▼

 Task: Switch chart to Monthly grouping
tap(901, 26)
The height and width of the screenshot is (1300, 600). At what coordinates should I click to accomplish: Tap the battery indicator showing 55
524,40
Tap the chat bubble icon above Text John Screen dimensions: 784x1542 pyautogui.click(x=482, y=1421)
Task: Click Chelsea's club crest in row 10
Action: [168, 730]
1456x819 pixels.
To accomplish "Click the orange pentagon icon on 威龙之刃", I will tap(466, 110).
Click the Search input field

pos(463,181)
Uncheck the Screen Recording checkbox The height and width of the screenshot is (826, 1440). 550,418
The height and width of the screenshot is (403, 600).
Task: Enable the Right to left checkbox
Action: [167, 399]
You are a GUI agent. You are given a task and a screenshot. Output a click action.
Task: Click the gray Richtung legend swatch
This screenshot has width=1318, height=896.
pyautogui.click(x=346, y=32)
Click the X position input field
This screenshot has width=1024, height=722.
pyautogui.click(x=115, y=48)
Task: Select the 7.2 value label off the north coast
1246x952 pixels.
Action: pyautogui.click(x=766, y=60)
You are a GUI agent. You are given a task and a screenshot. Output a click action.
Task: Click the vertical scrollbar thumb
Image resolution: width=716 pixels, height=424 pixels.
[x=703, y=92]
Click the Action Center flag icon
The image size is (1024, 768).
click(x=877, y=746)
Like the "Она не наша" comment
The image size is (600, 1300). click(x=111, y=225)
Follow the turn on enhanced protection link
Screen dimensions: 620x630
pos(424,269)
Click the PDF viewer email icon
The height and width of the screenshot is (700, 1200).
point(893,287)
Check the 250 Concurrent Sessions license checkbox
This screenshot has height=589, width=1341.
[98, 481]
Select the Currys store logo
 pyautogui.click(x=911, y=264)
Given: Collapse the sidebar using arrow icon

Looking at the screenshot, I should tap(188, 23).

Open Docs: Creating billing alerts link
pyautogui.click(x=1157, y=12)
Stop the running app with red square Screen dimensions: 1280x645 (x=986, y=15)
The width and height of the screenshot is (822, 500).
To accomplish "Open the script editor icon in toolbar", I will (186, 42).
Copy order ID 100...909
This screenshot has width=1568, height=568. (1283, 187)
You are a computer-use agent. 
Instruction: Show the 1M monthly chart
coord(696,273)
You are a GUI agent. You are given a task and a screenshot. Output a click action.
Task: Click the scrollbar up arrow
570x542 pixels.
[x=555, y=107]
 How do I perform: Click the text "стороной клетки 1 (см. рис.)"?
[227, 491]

▲

What you need to do => Reply with the lines from the one that contains "The width and" through the last line of the material above, copied exactly and nothing else.

Output =>
The width and height of the screenshot is (822, 500).
To accomplish "Open the script editor icon in toolbar", I will (186, 42).
Copy order ID 100...909
This screenshot has width=1568, height=568. (1283, 187)
You are a computer-use agent. 
Instruction: Show the 1M monthly chart
coord(696,273)
You are a GUI agent. You are given a task and a screenshot. Output a click action.
Task: Click the scrollbar up arrow
570x542 pixels.
[x=555, y=107]
 How do I perform: Click the text "стороной клетки 1 (см. рис.)"?
[227, 491]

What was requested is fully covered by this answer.